**Stored records**.

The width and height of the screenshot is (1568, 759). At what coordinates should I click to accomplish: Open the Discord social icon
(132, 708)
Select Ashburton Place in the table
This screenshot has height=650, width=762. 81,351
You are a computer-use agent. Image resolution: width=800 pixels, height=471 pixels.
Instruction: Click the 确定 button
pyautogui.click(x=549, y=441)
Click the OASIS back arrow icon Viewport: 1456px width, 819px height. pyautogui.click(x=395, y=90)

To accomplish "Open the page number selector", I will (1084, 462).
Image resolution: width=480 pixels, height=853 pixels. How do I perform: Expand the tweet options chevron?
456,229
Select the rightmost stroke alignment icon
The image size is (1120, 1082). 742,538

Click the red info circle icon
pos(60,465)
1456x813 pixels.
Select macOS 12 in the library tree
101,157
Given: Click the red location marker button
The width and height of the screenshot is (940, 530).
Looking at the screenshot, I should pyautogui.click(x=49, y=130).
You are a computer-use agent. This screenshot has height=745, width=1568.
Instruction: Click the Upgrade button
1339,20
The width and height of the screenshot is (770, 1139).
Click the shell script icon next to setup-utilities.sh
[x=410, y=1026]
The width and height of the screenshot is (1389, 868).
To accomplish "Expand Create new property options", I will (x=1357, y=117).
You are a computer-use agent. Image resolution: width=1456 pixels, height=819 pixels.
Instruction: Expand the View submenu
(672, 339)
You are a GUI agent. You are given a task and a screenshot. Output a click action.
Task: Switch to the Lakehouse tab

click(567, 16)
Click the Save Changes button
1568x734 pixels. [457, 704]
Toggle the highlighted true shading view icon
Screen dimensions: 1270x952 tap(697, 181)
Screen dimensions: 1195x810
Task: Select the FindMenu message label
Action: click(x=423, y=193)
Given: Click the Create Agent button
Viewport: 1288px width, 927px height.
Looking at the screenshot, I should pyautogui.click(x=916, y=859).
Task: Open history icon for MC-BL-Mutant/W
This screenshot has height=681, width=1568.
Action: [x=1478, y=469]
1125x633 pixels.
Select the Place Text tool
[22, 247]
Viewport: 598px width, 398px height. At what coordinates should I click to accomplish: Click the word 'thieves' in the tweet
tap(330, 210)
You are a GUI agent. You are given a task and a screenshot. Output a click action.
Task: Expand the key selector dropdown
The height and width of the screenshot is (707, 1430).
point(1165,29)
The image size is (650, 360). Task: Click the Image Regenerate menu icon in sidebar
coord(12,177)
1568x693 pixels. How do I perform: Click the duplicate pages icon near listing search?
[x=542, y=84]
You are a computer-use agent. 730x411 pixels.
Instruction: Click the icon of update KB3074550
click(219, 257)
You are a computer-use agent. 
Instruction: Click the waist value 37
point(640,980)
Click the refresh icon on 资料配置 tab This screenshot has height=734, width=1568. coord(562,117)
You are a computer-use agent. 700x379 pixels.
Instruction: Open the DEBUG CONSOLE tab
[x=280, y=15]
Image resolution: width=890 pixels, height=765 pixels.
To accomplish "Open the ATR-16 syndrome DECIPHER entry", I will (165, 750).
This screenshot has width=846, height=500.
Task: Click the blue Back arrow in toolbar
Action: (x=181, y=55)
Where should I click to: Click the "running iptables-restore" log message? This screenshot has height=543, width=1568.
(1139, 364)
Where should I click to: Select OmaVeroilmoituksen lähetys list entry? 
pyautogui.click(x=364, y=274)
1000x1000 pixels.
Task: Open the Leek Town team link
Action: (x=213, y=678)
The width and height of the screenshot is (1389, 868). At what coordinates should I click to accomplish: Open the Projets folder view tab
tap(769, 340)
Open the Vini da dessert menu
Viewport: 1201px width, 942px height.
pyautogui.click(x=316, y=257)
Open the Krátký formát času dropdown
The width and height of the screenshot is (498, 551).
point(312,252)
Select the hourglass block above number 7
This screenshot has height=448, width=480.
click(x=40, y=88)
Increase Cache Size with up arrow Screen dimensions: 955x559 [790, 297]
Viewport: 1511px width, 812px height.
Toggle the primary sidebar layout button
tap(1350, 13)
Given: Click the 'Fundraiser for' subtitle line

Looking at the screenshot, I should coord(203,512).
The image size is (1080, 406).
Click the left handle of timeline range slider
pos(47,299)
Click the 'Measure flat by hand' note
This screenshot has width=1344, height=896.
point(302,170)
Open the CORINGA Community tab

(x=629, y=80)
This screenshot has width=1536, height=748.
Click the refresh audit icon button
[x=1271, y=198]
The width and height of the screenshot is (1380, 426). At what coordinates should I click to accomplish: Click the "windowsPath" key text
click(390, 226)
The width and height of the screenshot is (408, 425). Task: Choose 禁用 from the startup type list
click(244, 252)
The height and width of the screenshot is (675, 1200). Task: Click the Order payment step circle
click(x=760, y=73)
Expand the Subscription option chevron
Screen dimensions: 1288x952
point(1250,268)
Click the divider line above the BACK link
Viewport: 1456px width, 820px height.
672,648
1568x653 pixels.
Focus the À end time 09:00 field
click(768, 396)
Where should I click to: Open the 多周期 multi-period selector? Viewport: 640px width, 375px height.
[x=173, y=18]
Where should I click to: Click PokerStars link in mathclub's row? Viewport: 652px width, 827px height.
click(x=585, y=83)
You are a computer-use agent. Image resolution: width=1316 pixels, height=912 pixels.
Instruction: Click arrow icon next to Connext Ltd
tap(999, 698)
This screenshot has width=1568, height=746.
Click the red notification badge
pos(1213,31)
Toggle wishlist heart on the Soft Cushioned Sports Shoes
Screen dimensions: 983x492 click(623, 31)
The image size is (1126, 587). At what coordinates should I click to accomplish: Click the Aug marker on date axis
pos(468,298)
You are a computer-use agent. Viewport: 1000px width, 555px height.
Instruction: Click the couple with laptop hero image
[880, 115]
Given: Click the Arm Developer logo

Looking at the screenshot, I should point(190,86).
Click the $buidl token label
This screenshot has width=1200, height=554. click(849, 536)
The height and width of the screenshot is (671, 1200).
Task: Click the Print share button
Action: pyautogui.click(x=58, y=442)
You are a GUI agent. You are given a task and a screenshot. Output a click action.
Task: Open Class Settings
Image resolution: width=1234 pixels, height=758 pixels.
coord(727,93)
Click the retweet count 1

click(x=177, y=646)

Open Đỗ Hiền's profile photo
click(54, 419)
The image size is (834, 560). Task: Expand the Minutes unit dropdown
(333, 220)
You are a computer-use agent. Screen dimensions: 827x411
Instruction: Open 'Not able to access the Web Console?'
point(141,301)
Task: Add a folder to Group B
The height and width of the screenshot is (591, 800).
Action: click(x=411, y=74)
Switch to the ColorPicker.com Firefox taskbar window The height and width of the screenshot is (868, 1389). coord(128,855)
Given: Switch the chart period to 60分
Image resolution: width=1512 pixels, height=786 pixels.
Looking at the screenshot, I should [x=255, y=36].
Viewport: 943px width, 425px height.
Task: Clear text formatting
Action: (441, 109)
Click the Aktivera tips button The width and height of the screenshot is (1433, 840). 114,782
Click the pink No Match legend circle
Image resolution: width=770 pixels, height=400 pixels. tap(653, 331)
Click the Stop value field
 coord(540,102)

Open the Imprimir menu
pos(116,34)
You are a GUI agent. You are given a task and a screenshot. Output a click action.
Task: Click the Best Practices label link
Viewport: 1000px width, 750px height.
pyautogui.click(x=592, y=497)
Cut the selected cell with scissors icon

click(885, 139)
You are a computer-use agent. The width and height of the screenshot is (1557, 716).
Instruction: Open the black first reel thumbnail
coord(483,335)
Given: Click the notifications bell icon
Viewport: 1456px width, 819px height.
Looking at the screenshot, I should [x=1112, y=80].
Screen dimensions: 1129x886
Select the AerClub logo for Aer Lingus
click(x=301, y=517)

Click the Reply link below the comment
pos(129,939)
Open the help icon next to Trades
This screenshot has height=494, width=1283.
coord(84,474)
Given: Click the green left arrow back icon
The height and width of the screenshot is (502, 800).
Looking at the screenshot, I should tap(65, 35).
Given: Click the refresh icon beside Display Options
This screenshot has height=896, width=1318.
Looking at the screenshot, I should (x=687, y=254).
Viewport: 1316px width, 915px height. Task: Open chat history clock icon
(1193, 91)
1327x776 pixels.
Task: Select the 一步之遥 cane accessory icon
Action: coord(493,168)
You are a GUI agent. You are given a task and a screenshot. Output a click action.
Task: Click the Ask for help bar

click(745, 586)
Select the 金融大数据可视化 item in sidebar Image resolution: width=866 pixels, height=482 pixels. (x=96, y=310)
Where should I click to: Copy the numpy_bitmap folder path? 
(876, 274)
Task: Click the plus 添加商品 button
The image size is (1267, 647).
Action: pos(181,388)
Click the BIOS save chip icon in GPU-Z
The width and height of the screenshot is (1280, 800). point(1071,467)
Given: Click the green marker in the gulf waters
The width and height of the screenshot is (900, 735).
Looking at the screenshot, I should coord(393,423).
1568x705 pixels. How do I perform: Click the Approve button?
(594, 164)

**Task goal**.
Rewrite the stretch of the listing from the line containing "Where should I click to: Select" through the line containing "Increase Cache Size" as a numbered list, leaving out blank lines.

**Result**.
1. Where should I click to: Select OmaVeroilmoituksen lähetys list entry? 
2. pyautogui.click(x=364, y=274)
3. 1000x1000 pixels.
4. Task: Open the Leek Town team link
5. Action: (x=213, y=678)
6. The width and height of the screenshot is (1389, 868). At what coordinates should I click to accomplish: Open the Projets folder view tab
7. tap(769, 340)
8. Open the Vini da dessert menu
9. Viewport: 1201px width, 942px height.
10. pyautogui.click(x=316, y=257)
11. Open the Krátký formát času dropdown
12. The width and height of the screenshot is (498, 551).
13. point(312,252)
14. Select the hourglass block above number 7
15. This screenshot has height=448, width=480.
16. click(x=40, y=88)
17. Increase Cache Size with up arrow Screen dimensions: 955x559 [790, 297]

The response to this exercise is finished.